Report to the Treasury Committee

Mark Carney, Governor of the Bank of England 19 February 2020

Economy and voting record

 

UK GDP growth was volatile over 2019, largely reflecting the short-term effects of negotiations with the EU. GDP growth was boosted in Q1 by companies building up stocks in order to mitigate the effects of a possible disruptive EU exit on 29 March. For the same reason, some auto firms brought forward their usual summer shutdowns to April. The resulting decline in production weighed on output in Q2, as did the unwind of the effect from stockbuilding. Growth in Q3 was boosted by a rebound in car production, and a small amount of stockbuilding ahead of the October Brexit deadline.

 

Looking through this volatility, the underlying pace of growth slowed to below its potential rate. Quarterly growth over 2019 as a whole averaged only ¼%, little more than half the average in the previous three years.

 

Subdued UK growth also partly reflected a weaker external backdrop, which has been weighing on both net trade and investment.

 

Over the past two years, the global economy moved from a broad-based expansion to a widespread slowdown, with manufacturing slipping into recession, global trade contracting, and overall growth falling to its weakest pace since 2009. Trade protectionism and related uncertainties have clearly weighed on activity. Past tightening in global financial conditions and domestic weakness in some large emerging market economies also contributed to the slowdown.

 

More importantly, entrenched Brexit-related uncertainties have added to the global drag on UK activity, weighing particularly hard on business investment. Business investment has risen just 1¼% since the referendum, significantly underperforming the rest of the G7, where it has increased by 12% on average over the same period.

 

Consumer spending has been more resilient, underpinned by strong employment and a pickup in real wage growth. However, there has been evidence of a degree of precautionary behaviour, as consumption has grown less strongly than labour income over the past year. And uncertainty has weighed on the housing market.

 

Overall, UK growth last year was the weakest since 2010, leaving the economy operating with a margin of excess supply at the end of the year.

 


In parallel to the loss of momentum in activity, CPI inflation fell below the MPC’s 2% target, reaching 1.4% in 2019 Q4. While this weakness largely reflects energy prices, core inflation also slowed, and domestically generated inflation pressures, outside the labour market, have remained contained.

 

As the minutes of the MPC’s meetings throughout 2019 document, the MPC had anticipated that weaker global growth and elevated Brexit-uncertainties would drag on UK growth. The Committee also projected that those headwinds to growth would dissipate over its three-year forecast period.

Global growth had been expected to be supported by a partial easing of trade tensions and more supportive financial conditions, the latter in part reflecting the impact of the significant loosening of monetary policy by many central banks over the past year. Elevated Brexit-related uncertainties were expected to subside gradually in this and coming years, consistent with the MPC’s Brexit conditioning assumption.1

Against this backdrop, the question facing the MPC has been whether the headwinds to UK activity and inflation would fade sufficiently to ensure that growth would recover to above potential rates and inflation would return sustainably to target, or whether monetary policy would need to reinforce the recovery.

[A block of data]

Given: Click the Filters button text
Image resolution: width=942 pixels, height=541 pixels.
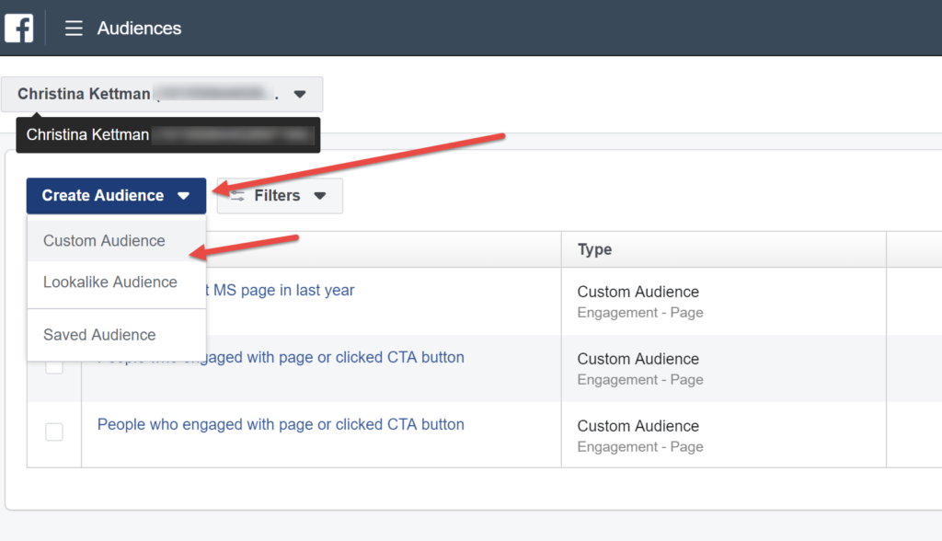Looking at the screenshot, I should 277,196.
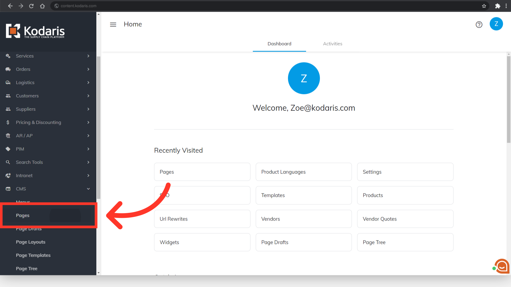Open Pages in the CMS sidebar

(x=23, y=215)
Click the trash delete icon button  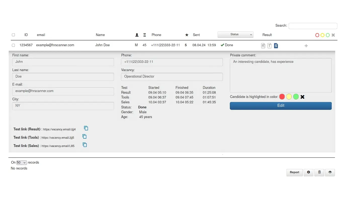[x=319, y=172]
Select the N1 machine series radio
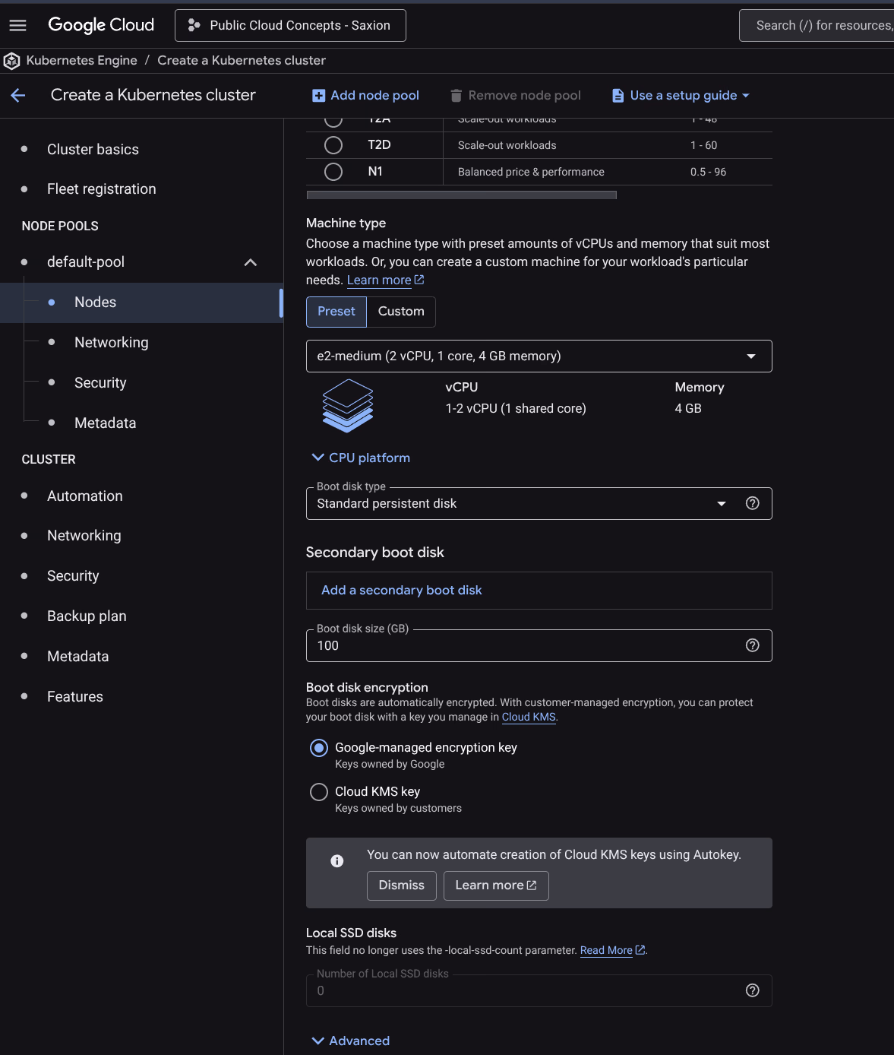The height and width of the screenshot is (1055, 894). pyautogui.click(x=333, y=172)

▸ **SET OF TASKS**
1: Answer these questions from the Treasury Committee report:
(a) By how much has business investment risen since the referendum?
(b) What rate did CPI inflation reach in 2019 Q4?
(c) What did some auto firms bring forward to April?
2: Repeat word for word the part of the Treasury Committee report starting with "UK GDP growth" and going on through "October Brexit deadline.".

▸ **ANSWERS GIVEN**
1:
(a) 1¼%
(b) 1.4%
(c) Their usual summer shutdowns

2:
UK GDP growth was volatile over 2019, largely reflecting the short-term effects of negotiations with the EU. GDP growth was boosted in Q1 by companies building up stocks in order to mitigate the effects of a possible disruptive EU exit on 29 March. For the same reason, some auto firms brought forward their usual summer shutdowns to April. The resulting decline in production weighed on output in Q2, as did the unwind of the effect from stockbuilding. Growth in Q3 was boosted by a rebound in car production, and a small amount of stockbuilding ahead of the October Brexit deadline.